Esa forma de designación basada en la lealtad se agrava, además, en los cuerpos colegiados que carecen de toda reponsabilidad individual. En los tribunales colegiados —y sus similares— hay ponentes que se hacen cargo de proyectos personales antes de someterlos al juicio de sus pares. En esos órganos hay al menos la posibilidad de hacer un seguimiento puntual de cada caso y, aunque diluida por el grupo, la hay también de subrayar la responsabilidad individual de cada uno de sus integrantes. Pero cuando todas las decisiones descansan en el grupo es inevitable que haya siempre unos que aportan más, otros que navegan en la holganza con todo desenfado y otros más que abusan del conjunto para sacar provecho personal o partidario. Y ninguno de esos riesgos está siquiera previsto en la versión romántica de los cuerpos colegiados.

A esas restricciones se suma el desafío del liderazgo interno. En distintas ocasiones nos hemos enterado —y hoy mismo seguimos viéndolo, como en el IFE o el IFAI— de las pugnas internas que se generan entre los integrantes de esos cuerpos para imponer sus condiciones u obtener la presidencia formal del colegiado. Cuando se disputa el control interno, nada garantiza que los miembros de esos grupos privilegien los objetivos de la casa sobre sus propias ambiciones. Por el contrario, las historias que trascienden acerca de las relaciones entre consejeros y comisionados nos remiten mucho más al horror de las familias rotas que a las de los equipos deportivos que ganan campeonatos. Y nada de eso se compadece de la eficacia que se espera de esos órganos.

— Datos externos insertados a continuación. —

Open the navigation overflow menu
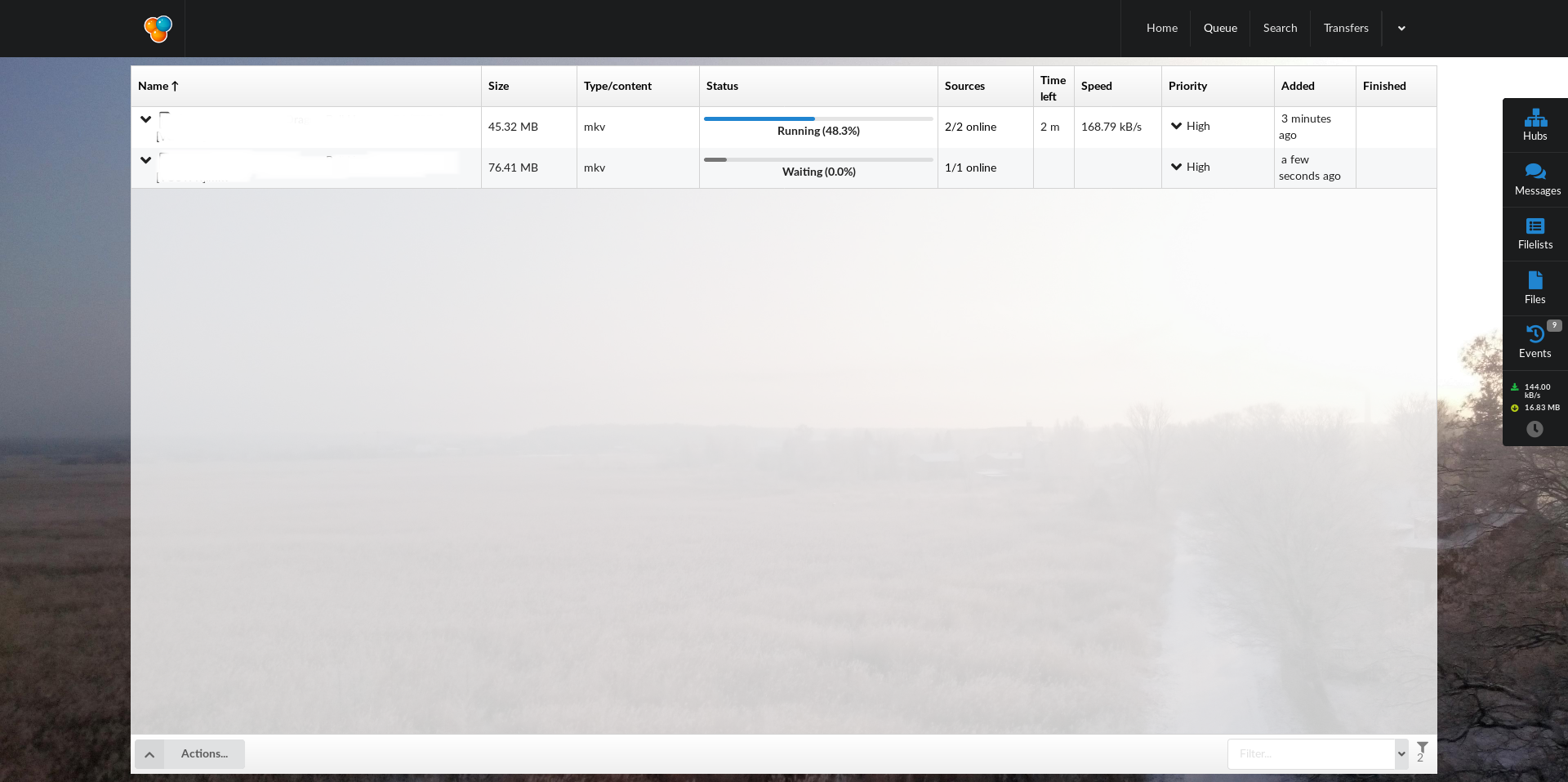 click(1401, 28)
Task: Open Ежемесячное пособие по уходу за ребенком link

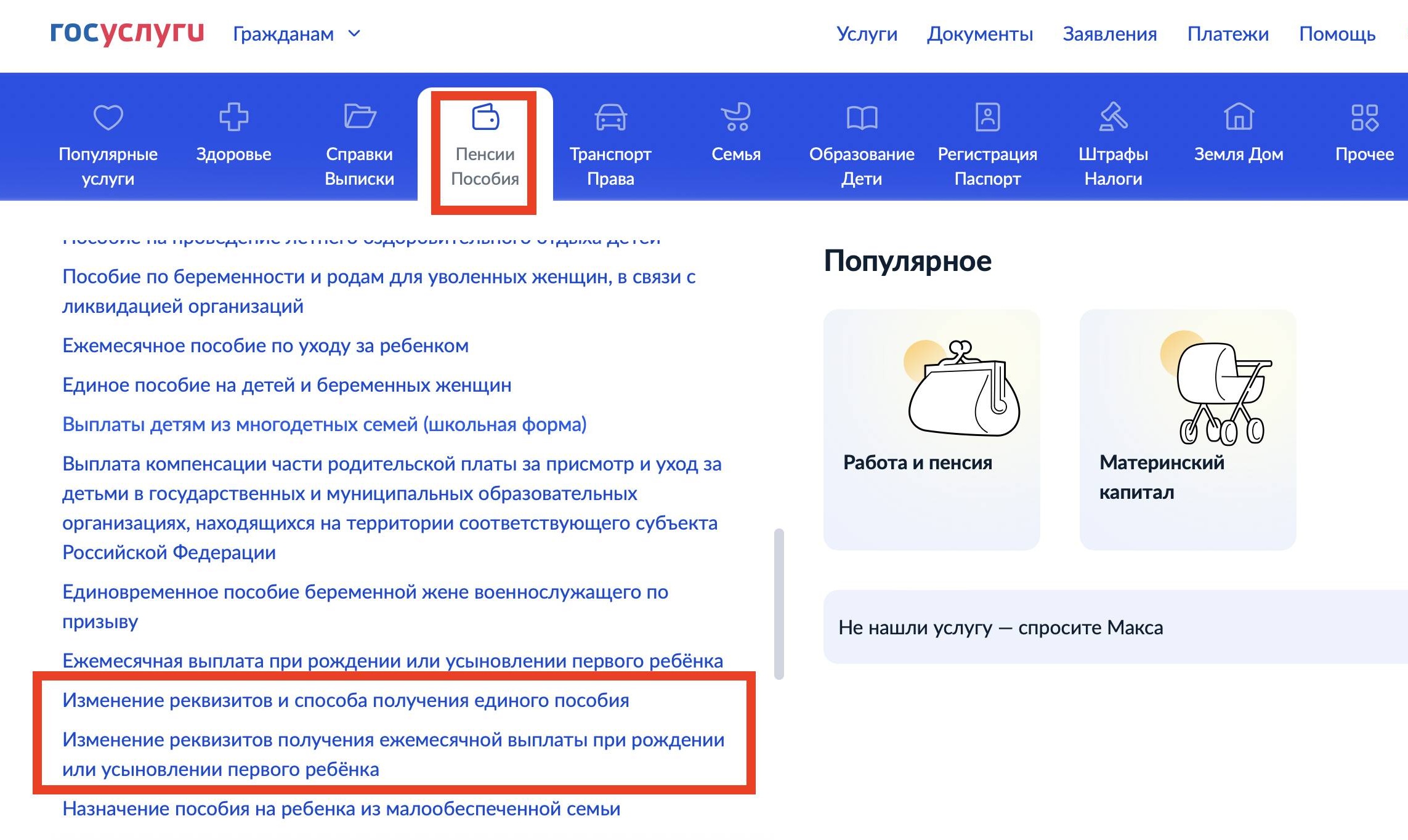Action: pyautogui.click(x=265, y=345)
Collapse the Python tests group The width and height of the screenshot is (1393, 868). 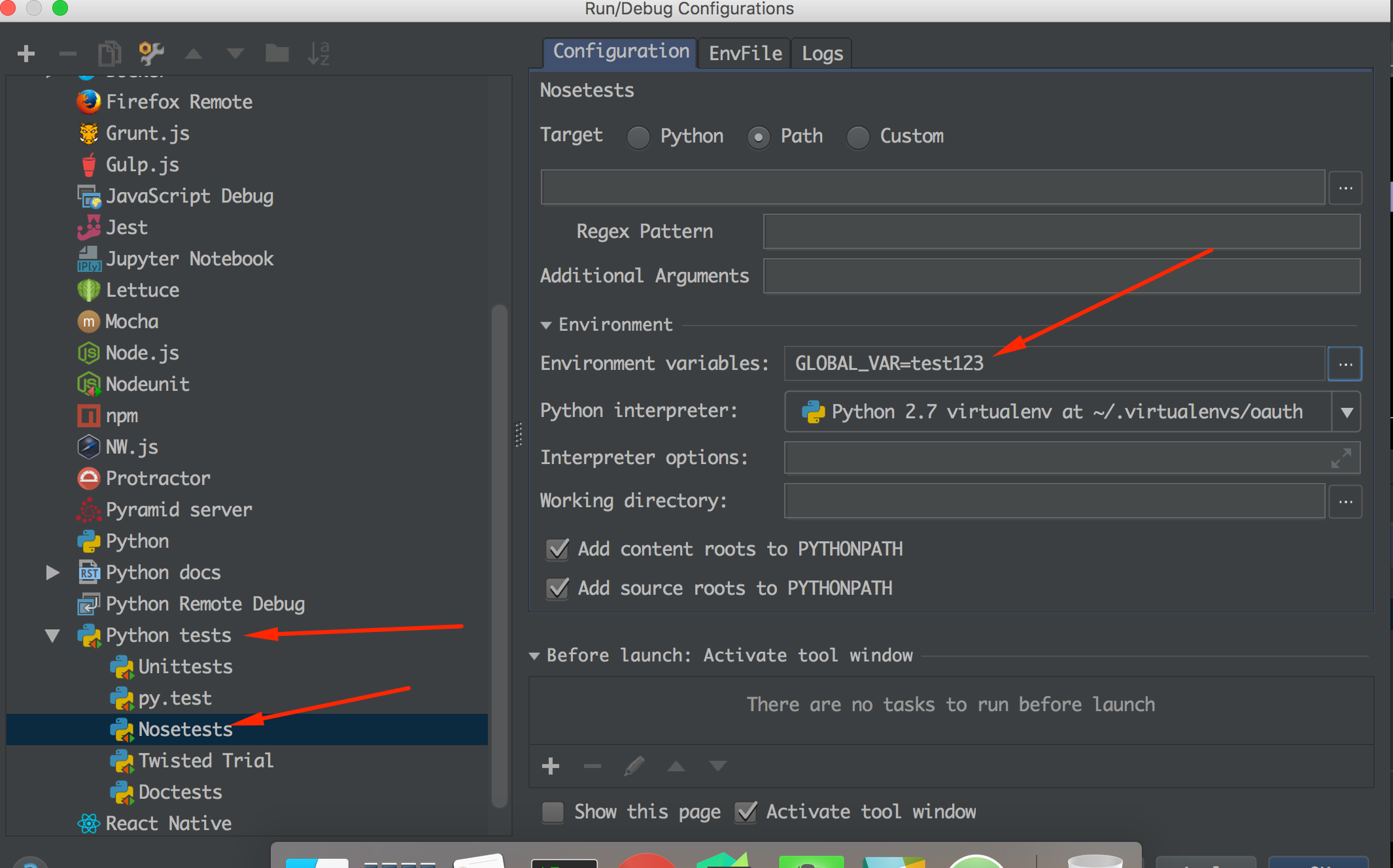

Por último, me salta a la vista el lobbying y los indeclinables esfuerzos de captura que despliegan los agentes regulados mediante esos órganos y que encuentran, en la fragmentación y en las disputas de sus integrantes, los espacios ideales para hacer avanzar sus intereses. Aquí son los partidos, allá los gobernantes, más allá las empresas reguladas, pero la conducta suele ser la misma: donde encuentran grietas se meten y complican decisiones que, en un órgano dirigido por un solo individuo, quizás llevarían a defenestrarlo.

Pronto vendrán nuevas decisiones y nuevos temas que, como otros, querrán ser solucionados por la fórmula de las autonomías y los cuerpos colegiados. Pero sería deseable evaluarla en serio, antes de que también acabemos agotando esta salida de nuestros múltiples problemas públicos.